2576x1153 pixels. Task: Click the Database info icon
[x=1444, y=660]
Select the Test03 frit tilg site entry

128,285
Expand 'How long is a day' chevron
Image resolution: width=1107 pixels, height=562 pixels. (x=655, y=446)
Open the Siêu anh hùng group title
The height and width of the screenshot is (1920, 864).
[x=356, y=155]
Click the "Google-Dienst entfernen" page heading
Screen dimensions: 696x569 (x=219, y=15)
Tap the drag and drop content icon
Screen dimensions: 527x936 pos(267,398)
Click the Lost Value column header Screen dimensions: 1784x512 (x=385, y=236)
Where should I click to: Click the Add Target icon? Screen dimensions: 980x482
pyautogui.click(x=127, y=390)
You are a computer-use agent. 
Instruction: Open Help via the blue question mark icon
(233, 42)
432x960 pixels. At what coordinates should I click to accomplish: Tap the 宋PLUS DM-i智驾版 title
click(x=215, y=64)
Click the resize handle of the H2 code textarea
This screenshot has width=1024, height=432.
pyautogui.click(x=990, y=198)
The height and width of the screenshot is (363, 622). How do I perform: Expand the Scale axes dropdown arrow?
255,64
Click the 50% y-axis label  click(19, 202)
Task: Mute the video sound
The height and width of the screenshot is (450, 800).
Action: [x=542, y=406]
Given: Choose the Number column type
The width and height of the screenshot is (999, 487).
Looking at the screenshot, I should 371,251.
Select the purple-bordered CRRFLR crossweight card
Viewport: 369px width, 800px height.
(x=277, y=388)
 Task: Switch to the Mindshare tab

● **WHAT THIS TASK INVOLVES**
The whole set of records needs to be written out exactly.

● **RESPONSE BOX**
2576x1153 pixels. Task: Click the Database info icon
[x=1444, y=660]
Select the Test03 frit tilg site entry

128,285
Expand 'How long is a day' chevron
Image resolution: width=1107 pixels, height=562 pixels. (x=655, y=446)
Open the Siêu anh hùng group title
The height and width of the screenshot is (1920, 864).
[x=356, y=155]
Click the "Google-Dienst entfernen" page heading
Screen dimensions: 696x569 (x=219, y=15)
Tap the drag and drop content icon
Screen dimensions: 527x936 pos(267,398)
Click the Lost Value column header Screen dimensions: 1784x512 (x=385, y=236)
Where should I click to: Click the Add Target icon? Screen dimensions: 980x482
pyautogui.click(x=127, y=390)
You are a computer-use agent. 
Instruction: Open Help via the blue question mark icon
(233, 42)
432x960 pixels. At what coordinates should I click to accomplish: Tap the 宋PLUS DM-i智驾版 title
click(x=215, y=64)
Click the resize handle of the H2 code textarea
This screenshot has width=1024, height=432.
pyautogui.click(x=990, y=198)
The height and width of the screenshot is (363, 622). How do I perform: Expand the Scale axes dropdown arrow?
255,64
Click the 50% y-axis label  click(19, 202)
Task: Mute the video sound
The height and width of the screenshot is (450, 800).
Action: [x=542, y=406]
Given: Choose the Number column type
The width and height of the screenshot is (999, 487).
Looking at the screenshot, I should 371,251.
Select the purple-bordered CRRFLR crossweight card
Viewport: 369px width, 800px height.
(x=277, y=388)
 Task: Switch to the Mindshare tab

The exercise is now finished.